Iron Heart by Nina Varela (Crier's War #2)

For too long, Automae have lorded over the kingdom of Rabu, oppressing its human citizens. But the human revolution has risen, and at its heart is Ayla. Once a handmaiden, now a fugitive, Ayla narrowly escaped the palace of Lady Crier, the girl she would've killed if she hadn't fallen in love first.

Now Ayla has pledged her allegiance to Queen Junn, who can help accomplish the human rebellion's ultimate goal: destroy the Iron Heart. Without its power, the Automae will be weakened to the point of extinction. Ayla wants to succeed, but can't shake the strong feelings she's developed for Crier. And unbeknownst to her, Crier has also fled the palace, taking up among traveling rebels, determined to find and protect Ayla.

Even as their paths collide, nothing can prepare them for the dark secret underlying the Iron Heart.

TITLE: Iron Heart
AUTHOR: Nina Varela with Kim Mai Guest (Narrator)
PUBLISHER: HarperCollins
YEAR: 2020
LENGTH: 416 pages (12 hours 51 minutes)
AGE: Young Adult
GENRE: Fantasy, Romance

Queer Rep Summary: Lesbian/Sapphic Main Character(s), Genderqueer/Nonbinary Minor Character(s).

IRON HEART follows what happened after Crier ran away from her wedding, and Ayla ran away from her failure to kill Crier. 

The worldbuilding from CRIER'S WAR is built on and complicated slightly in IRON HEART. This is everything from revealing the true nature of heartstone's production, to making it clear that humans and Automae have fallen in love before. My favorite bit is the technically-not-zombies, they're handled in a pretty cool way and make several appearances. I also love Queen Junn, she's a fantastic character.

This is the second book of a duology, and the the whole point of it is to wrap up things left hanging from CRIER’S WAR, which it does admirably. It gives resolutions to a bunch of characters (major and minor), untangles several heartstone-related mysteries, and handles atrocities, both recent and longstanding. There’s a minor storyline which begins and ends in this volume, and this focuses more on journeys than the first one did. As the final book it deals with systemic injustices which were established in the first one, doing so in ways that free most individuals from the oppressed/oppressor dynamics which were getting in the way of this sapphic love story. It wrapped up hanging plot threads and provided closure for several characters in ways I wasn’t expecting, which is nice. The point-of-view characters are the same, and they're consistent with their previous voices even though they've grown and changed throughout both books.

→ **RECORDED DATA**:
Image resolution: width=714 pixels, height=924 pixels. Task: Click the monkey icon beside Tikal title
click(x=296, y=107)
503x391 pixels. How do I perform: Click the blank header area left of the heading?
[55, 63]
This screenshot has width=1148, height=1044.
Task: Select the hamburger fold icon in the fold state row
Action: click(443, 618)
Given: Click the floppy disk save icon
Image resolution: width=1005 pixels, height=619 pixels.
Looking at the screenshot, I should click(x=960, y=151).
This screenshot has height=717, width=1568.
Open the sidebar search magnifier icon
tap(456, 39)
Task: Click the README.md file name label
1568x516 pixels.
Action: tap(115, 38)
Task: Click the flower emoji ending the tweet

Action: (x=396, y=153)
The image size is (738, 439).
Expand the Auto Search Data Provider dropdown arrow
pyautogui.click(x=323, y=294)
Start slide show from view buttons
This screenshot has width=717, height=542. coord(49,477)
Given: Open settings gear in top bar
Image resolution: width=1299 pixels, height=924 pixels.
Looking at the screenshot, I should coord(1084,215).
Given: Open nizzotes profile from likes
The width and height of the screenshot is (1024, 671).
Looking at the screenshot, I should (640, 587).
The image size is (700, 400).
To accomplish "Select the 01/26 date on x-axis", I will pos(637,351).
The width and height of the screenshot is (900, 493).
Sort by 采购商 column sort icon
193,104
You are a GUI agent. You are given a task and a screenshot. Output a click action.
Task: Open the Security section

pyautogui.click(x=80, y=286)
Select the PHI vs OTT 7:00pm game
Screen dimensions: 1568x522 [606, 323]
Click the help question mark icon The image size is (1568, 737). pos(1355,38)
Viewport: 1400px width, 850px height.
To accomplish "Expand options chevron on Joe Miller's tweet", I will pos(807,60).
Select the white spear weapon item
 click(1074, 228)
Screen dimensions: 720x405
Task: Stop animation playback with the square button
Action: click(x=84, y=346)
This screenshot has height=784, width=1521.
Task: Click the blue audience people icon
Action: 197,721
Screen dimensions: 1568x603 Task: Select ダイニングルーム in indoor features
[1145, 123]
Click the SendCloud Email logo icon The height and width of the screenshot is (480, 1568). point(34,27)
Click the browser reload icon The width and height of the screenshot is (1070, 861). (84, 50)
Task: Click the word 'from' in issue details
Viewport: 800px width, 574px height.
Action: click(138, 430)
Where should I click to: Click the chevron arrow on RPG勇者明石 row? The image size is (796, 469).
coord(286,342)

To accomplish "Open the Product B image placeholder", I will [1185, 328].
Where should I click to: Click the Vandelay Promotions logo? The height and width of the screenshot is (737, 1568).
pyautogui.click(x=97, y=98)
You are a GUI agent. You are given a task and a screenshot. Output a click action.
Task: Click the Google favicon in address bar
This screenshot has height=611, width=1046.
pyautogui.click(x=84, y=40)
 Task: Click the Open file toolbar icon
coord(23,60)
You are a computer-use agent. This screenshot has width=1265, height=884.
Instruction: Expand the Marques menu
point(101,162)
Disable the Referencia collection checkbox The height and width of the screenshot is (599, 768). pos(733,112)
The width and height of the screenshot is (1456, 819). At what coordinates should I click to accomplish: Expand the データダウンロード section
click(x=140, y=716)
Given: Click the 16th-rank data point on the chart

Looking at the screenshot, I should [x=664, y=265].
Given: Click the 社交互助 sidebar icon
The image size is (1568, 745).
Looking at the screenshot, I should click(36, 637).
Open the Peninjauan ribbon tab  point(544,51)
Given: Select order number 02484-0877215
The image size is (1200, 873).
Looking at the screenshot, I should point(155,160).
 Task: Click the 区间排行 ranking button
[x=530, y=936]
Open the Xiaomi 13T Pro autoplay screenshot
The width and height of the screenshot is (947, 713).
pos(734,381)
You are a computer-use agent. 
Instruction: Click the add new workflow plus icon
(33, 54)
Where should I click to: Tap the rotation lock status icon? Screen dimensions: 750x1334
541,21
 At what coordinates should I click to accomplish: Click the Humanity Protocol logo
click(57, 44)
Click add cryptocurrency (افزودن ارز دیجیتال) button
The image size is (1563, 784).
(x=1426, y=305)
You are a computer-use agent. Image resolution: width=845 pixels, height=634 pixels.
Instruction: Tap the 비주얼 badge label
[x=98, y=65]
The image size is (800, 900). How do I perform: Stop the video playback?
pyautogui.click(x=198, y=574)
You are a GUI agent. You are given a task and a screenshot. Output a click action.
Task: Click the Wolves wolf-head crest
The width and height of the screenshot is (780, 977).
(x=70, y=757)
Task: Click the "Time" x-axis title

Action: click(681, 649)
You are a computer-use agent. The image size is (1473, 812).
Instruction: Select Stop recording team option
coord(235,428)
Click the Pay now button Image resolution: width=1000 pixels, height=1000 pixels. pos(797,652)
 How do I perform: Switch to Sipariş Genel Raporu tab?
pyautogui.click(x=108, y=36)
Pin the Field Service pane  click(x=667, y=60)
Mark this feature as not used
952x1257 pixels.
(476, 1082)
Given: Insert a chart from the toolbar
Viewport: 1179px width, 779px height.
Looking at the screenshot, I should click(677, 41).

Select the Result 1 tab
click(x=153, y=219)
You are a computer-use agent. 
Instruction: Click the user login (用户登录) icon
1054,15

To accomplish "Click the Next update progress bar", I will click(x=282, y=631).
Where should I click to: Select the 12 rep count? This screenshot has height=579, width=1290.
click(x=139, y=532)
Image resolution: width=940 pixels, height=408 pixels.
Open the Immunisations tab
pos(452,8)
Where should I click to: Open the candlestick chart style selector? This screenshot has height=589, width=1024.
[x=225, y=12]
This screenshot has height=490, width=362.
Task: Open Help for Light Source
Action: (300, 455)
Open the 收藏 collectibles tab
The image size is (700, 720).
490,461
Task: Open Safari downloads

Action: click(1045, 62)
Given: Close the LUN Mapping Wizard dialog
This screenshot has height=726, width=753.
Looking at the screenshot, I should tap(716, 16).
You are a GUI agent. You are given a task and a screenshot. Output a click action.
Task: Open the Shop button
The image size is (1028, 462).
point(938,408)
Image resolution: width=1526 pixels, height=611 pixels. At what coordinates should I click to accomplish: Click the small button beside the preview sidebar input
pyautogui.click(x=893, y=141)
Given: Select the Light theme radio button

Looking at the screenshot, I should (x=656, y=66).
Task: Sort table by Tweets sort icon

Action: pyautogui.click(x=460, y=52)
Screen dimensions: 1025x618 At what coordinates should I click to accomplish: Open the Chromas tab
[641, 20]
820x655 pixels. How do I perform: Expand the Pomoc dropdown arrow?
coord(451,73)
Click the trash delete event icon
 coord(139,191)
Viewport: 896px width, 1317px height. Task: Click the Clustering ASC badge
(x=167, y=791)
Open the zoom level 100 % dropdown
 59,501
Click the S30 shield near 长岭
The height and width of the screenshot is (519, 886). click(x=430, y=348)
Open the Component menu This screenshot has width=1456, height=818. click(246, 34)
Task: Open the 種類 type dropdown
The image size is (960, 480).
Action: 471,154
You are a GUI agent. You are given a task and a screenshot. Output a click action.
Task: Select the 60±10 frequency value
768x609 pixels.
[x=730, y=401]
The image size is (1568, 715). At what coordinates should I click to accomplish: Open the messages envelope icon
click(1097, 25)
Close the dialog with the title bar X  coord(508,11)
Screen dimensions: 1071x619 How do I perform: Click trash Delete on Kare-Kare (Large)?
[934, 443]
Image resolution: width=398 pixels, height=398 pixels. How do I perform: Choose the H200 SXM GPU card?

→ **TASKS TO CARRY OUT**:
A. Using the review of Iron Heart, say whether each statement agrees with it: (i) Iron Heart is the second book of a duology; (ii) the reviewer dislikes Queen Junn; (iii) the point-of-view characters differ from those of the first book. Answer yes or no for each and quote the words from the review that settle it.
B. Write the next part of the review of Iron Heart, picking up after its last sentence.
The records were taken from a different source than the text.

→ **EXERCISE RESULTS**:
A.
(i) Yes: "This is the second book of a duology"
(ii) No: "I also love Queen Junn, she's a fantastic character."
(iii) No: "The point-of-view characters are the same"

B.
The story is complete enough and backstory recapped succinctly such that someone could probably pick up this book without having read the first one and have a good experience. It'll definitely be better for anyone reading the whole duology, but the recaps at the beginning are well done and the story can stand alone enough to makes sense. 

The main plot alternates at first between Ayla in Queen Junn's court and Crier on the road, eventually merging the two threads when Ayla also has to travel. Their individual goals complement each other, but they have different pieces of the puzzle that a bunch of people are trying to solve, and don't realize it at first. 

I originally had misgivings about this as an oppressor/oppressed romance, but I waited to see how things ended up. I'm so pleased about the choice to address the systemic inequalities rather than just having Ayla and Crier defy the odds or something. Even better, IRON HEART makes it clear that they aren't the first Automa/human couple and they won't be the last. They individually join up with existing efforts to solve the problems, not trying to reinvent the networks that other people have put in place over years. Also, Crier and Ayla have unique access to specific information, and particular connections with others that let them do what they're doing, but a bunch of other people's specific efforts are highlighted throughout. It makes them feel like people who happened to be in a position to do something to help, not destined heroes whose presence magically fix things it shouldn't have fixed. 

Graphic/Explicit CW for blood, violence.

Moderate CW for grief, panic attacks/disorders, excrement, injury detail, medical content, medical trauma, fire/fire injury, murder, death.

Minor CW for sexual content, drug use, vomit, cannibalism, self harm, parental death, child death.